Lightning-Fast Gravitational Wave Parameter Inference through Neural Amortization
This addresses a computational bottleneck for astrophysicists analyzing gravitational wave data, though it appears incremental as it builds on existing neural inference techniques.
The paper tackled the slow parameter inference for gravitational waves from compact binaries, which typically takes days using Markov Chain Monte Carlo, and demonstrated a neural simulation-based inference method that speeds it up by up to three orders of magnitude to minutes without performance loss.
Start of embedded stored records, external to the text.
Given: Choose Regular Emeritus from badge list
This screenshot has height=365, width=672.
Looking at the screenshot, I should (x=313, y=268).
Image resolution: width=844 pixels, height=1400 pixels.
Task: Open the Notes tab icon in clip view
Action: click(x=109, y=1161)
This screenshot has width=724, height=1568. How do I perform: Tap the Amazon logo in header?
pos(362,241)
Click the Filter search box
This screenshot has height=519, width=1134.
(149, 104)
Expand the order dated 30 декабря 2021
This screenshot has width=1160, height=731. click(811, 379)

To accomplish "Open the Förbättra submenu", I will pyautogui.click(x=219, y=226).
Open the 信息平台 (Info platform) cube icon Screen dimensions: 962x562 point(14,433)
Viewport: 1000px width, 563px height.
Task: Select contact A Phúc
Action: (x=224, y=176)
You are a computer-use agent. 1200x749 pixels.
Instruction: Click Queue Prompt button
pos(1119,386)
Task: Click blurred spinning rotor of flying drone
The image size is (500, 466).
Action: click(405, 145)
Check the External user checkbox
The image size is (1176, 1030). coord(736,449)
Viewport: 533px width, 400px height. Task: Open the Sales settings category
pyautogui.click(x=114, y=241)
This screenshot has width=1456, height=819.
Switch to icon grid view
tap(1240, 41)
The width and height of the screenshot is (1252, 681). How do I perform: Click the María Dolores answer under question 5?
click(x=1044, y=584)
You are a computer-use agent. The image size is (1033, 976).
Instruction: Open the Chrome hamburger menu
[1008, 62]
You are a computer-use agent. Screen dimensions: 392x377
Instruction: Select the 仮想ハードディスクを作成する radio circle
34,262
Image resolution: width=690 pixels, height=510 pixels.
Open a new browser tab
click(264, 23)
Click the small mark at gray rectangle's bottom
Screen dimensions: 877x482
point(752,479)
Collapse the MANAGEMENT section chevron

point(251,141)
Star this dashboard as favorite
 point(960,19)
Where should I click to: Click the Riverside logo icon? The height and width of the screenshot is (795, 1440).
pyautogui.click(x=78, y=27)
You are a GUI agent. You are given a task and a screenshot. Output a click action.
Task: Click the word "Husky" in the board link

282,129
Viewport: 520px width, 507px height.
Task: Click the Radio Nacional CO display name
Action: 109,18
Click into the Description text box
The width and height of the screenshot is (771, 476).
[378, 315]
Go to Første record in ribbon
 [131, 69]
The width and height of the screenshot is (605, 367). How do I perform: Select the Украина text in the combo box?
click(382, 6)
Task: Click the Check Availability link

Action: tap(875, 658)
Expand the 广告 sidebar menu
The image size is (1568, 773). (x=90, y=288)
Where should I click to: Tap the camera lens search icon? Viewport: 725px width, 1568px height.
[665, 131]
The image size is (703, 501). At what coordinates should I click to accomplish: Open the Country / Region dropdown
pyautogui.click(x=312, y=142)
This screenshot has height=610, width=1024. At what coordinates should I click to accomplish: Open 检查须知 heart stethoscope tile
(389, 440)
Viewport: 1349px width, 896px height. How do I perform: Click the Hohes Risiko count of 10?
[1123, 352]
Gravitational waves from compact binaries measured by the LIGO and Virgo detectors are routinely analyzed using Markov Chain Monte Carlo sampling algorithms. Because the evaluation of the likelihood function requires evaluating millions of waveform models that link between signal shapes and the source parameters, running Markov chains until convergence is typically expensive and requires days of computation. In this extended abstract, we provide a proof of concept that demonstrates how the latest advances in neural simulation-based inference can speed up the inference time by up to three orders of magnitude -- from days to minutes -- without impairing the performance. Our approach is based on a convolutional neural network modeling the likelihood-to-evidence ratio and entirely amortizes the computation of the posterior. We find that our model correctly estimates credible intervals for the parameters of simulated gravitational waves.